Great photographs require technical skill, creativity and preparation. In this workshop, we will be learning photography in three stages: technique, composition and story.


Technique provides the basic building blocks that we use to create a good photograph. Moments happen quickly, so it is our goal for the basics of technique to become so ingrained that we don’t have to think about them when it comes time to capture the image.

Two technical aspects must be correct in every photo: exposure and focus. While there are times when both of these can be used for creative effects, most of the time we will be looking for correct exposure and focus.
Exposure: Photography is the process of capturing light onto either film or a digital sensor. In order to achieve a correctly exposed photograph a camera must control the amount of light that reaches the sensor. There are three basic controls that will be used to set proper exposure.

ISO: The sensitivity of film is categorized by its ISO or ASA rating. Common ratings are 100, 200, 400, 800 and higher. The higher the rating, the more sensitive the film is.
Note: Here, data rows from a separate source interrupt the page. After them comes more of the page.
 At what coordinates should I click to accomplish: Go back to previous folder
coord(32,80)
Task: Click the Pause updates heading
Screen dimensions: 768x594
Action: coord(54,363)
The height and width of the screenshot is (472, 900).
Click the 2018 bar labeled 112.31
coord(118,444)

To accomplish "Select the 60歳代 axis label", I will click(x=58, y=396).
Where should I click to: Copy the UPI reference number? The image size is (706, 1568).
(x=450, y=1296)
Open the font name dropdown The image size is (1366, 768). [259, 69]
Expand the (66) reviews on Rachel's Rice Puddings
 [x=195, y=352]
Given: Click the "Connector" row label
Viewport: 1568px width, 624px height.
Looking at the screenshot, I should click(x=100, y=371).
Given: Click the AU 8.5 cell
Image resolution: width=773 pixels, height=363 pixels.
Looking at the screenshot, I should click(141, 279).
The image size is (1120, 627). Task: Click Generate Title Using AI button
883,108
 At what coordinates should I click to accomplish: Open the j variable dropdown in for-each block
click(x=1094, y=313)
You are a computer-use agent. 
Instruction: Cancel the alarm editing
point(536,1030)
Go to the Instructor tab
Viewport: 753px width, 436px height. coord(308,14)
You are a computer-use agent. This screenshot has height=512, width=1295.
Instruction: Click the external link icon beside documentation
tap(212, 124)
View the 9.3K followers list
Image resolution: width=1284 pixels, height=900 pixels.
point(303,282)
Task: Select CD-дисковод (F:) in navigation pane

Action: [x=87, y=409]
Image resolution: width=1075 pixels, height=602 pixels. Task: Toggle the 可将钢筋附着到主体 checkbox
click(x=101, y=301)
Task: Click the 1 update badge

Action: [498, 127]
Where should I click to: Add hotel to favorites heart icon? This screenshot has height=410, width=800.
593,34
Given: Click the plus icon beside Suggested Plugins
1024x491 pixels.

Digital photography uses this same rating system to indicate how sensitive the sensor will be. This means that using a higher numbered ISO will allow us to shoot in darker environments. The downside to using a high ISO is that the resulting picture will have a lot of digital noise. In order to achieve the best possible image, we will want to use an ISO that is as low as possible.

Aperture: The aperture controls the amount of light entering the camera by adjusting the size of the hole that lets in light. The wider the hole the more light that comes in. The numbers for aperture are inverse to their size, so the larger the number the smaller the hole. The side effect of the aperture is depth of field. The smaller the opening (high numbered aperture) creates a deeper focus range. This means that at f22 we may get everything in focus from near to far. The opposite is true with a large opening. If we use f3.5 or larger you will get a smaller depth of field. This allows us to have the subject in focus while having the background blurred and out of focus.

Shutter Speed: The shutter speed is the amount of time that light enters the camera. Usually correct exposure is just a fraction of a second. 1/60th of a second is more time than 1/250th of a second. Slower shutter speeds allow more time for the exposure, but this will sometimes blur the motion that is happening in the frame. Sometimes if the shutter speed is too slow, the exposure will pick up the shaking of our hand as you are taking the photo. Long exposures will need to be on a tripod to avoid this. If we want to stop action or freeze motion we will have to use a faster shutter speed. The faster the movement, the faster our shutter speed will have to be in order to stop the motion.

Every photograph will have different settings because we will have different levels of light in each photograph. By balancing these three settings, we can take a properly exposed photograph. When we are comfortable with our camera, we will be able to make decisions based on the look that we want to achieve.

Let the Camera Do the Work: Cameras have become increasing good at choosing the correct exposure while in auto mode. The P(rogram) mode on our camera will adjust both the aperture and shutter speed for us. The M(anual) mode will allow us to adjust everything ourselves.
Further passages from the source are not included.